My question is i have two children / young adults. one 16 the other 21. There main concern is obviously there social lives meeting new freiends etc.

Also are there any womens groups.

I have absolutley no problem with the safety aspect and know theres lots to do in Dubai, but do you know of any clubs, social clubs etc in Sharjah where teenagers and young adults can meet.

We are from UK and i will be returning with my wife for her first trip on Tuesday

I have heard mention of the Sharjah English club???

Thank you
Adrian


----------



## sgilli3 (Mar 23, 2008)

adrianh said:


> Dear All,
> 
> My first time i have used the forum, i have to say it is very informative and in some cases quite amusing.
> 
> ...


Hi Adrian and welcome to the forum,
I too am in Sharjah.
Im afraid I havent heard of the Sharjah English Club.
Where is it supposed to be/have??

You may have issues bringing over your children if they are boys. You cn only sponsor your sons until the age of 18, then they need to get their own sponsor ( employment/university etc)

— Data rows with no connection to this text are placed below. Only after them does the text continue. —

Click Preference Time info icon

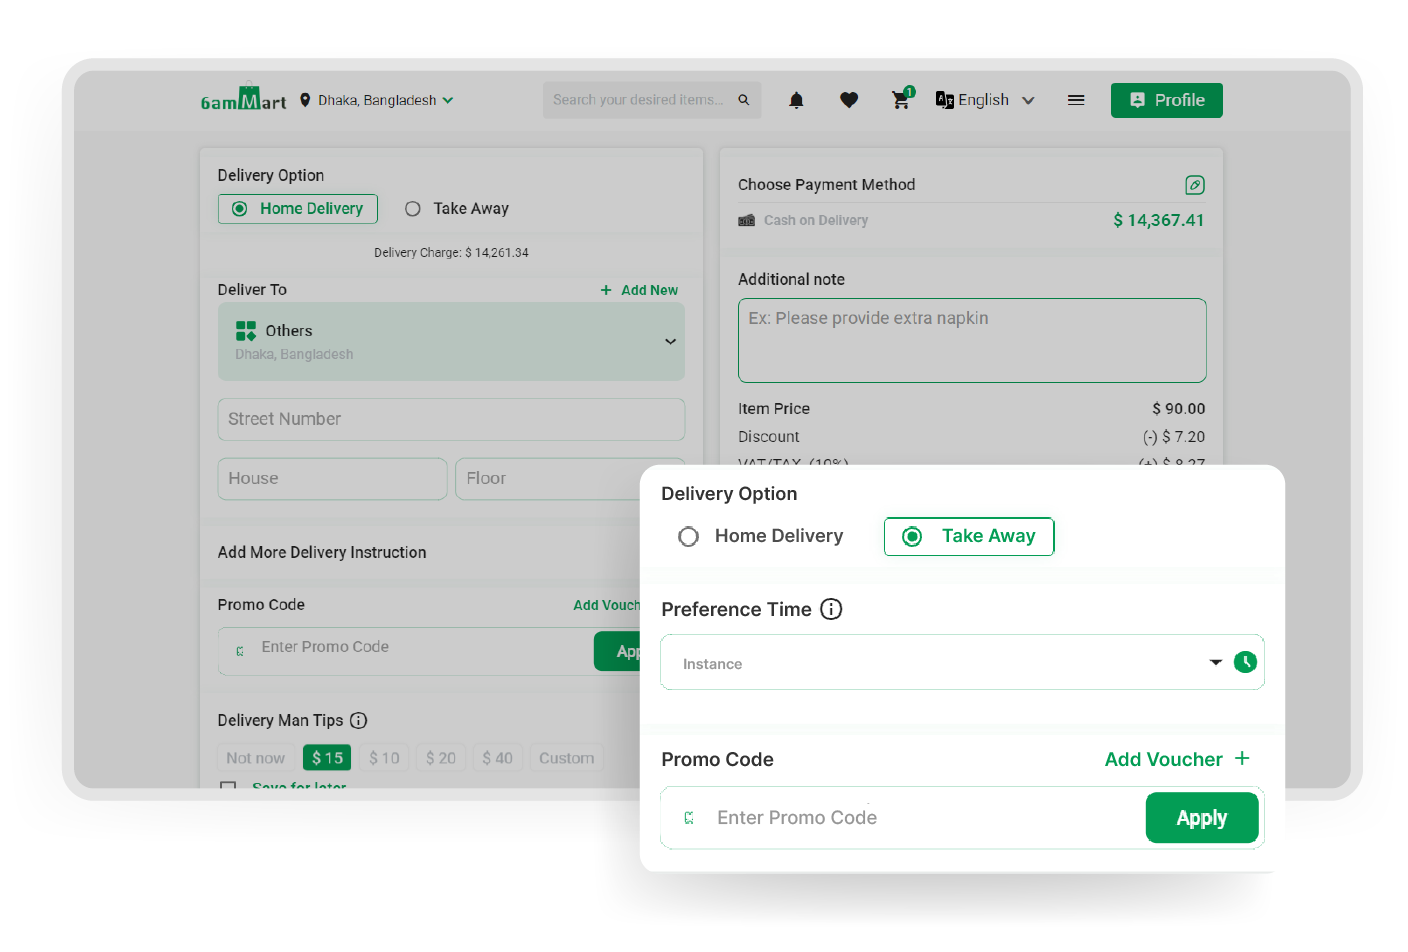coord(831,609)
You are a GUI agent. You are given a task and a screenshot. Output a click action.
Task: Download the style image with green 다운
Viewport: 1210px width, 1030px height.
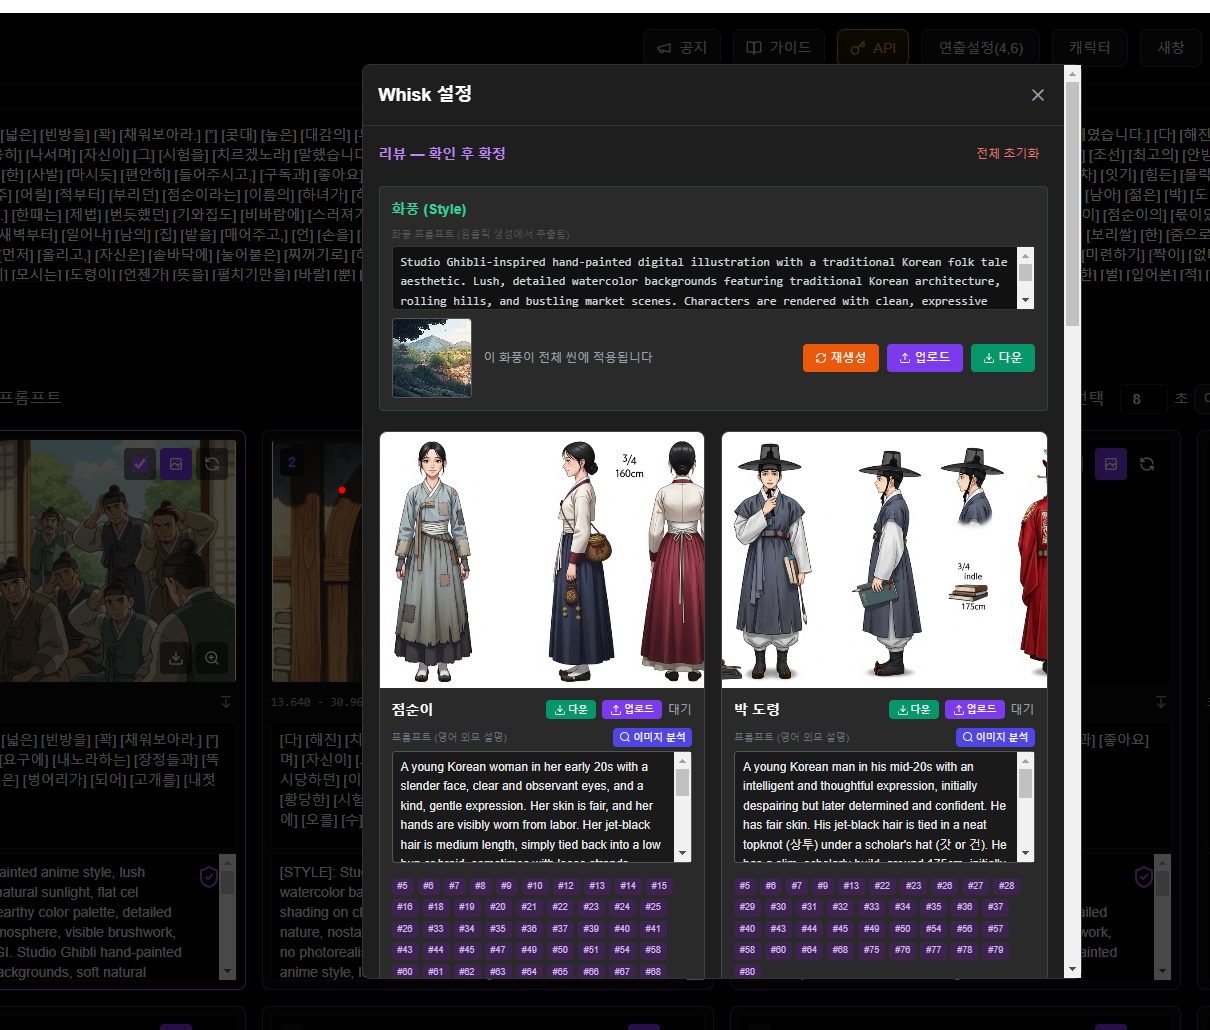point(1002,358)
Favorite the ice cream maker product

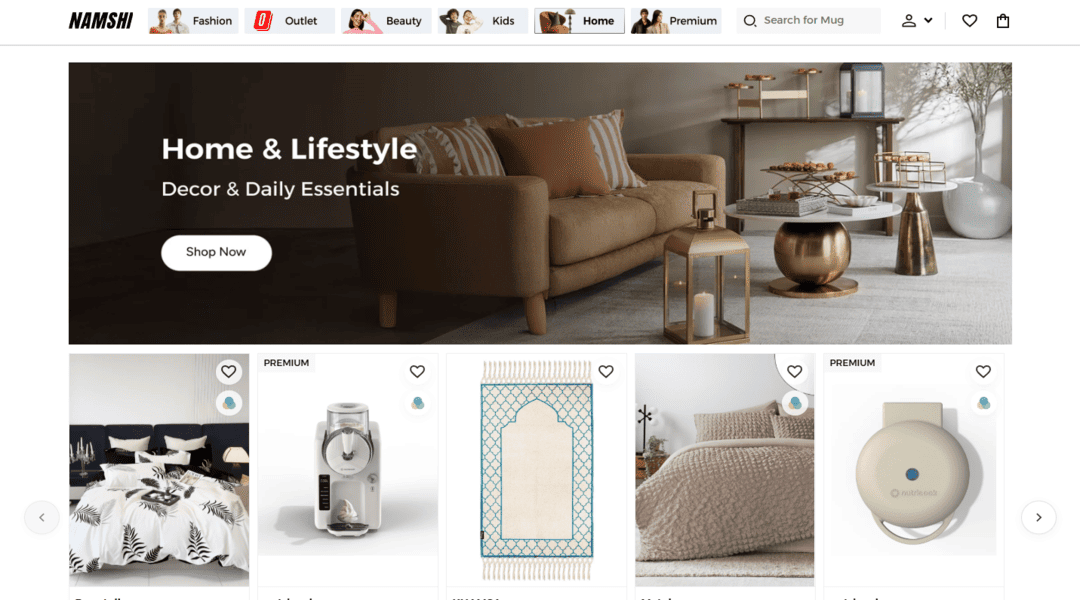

There are women that meet for coffee mornings in Sharjah.

If you need more details, or find ourt about English Club let me know.

Cheers


----------



## adrianh (Sep 20, 2008)

I think the club is by the gold souk not really sure. I have two girls does the same apply regarding visas


----------



## adrianh (Sep 20, 2008)

sgilli3 said:


> Hi Adrian and welcome to the forum,
> I too am in Sharjah.
> Im afraid I havent heard of the Sharjah English Club.
> Where is it supposed to be/have??
> ...


Does the same problem apply to girls. I think the club is by the gold souke and refers to the golf club.

Dubai is great for a night out but i prefer the slower pace of Sharjah. I hve managed to get an apartment oppiste my offices. Its a new building next to Al Tayer motors finishing is crap but it does the job


----------



## sgilli3 (Mar 23, 2008)

You can sponsor your daughters.
Was near the gold souk the other night and didnt see any club.
Perhaps you mean the Sharjah Wanders Club ( which is like beach club- that isnt on the beach!)

:: SHARJAH WANDERERS SPORTS CLUB ::

There is also Sharjah's Womens Club ) on the Ajman border)

Sharjah Ladies Club

We are living on the border of Ajman ( Al Ghafeya)


----------



## adrianh (Sep 20, 2008)

Why cant i post its telling me i am not an active member


----------



## sgilli3 (Mar 23, 2008)

You need to have made at least 5 posts before you can post links or private message anyone.


----------



## adrianh (Sep 20, 2008)

sgilli3 said:


> You need to have made at least 5 posts before you can post links or private message anyone.


What i have to post 5 threads


----------



## adrianh (Sep 20, 2008)

Well it seems to be working know i assume they where checking the messages for content


----------



## adrianh (Sep 20, 2008)

adrianh said:


> Well it seems to be working know i assume they where checking the messages for content


I was just trying to say how informative the forum was. It did make me smile reading about peoples perceptions and expectations.

UAE is a great place once you get over the Dubai fixation LOL


----------



## adrianh (Sep 20, 2008)

If anybody wants any information about Sharjah please dont hesitate to ask i am no expert but can help with general stuff


----------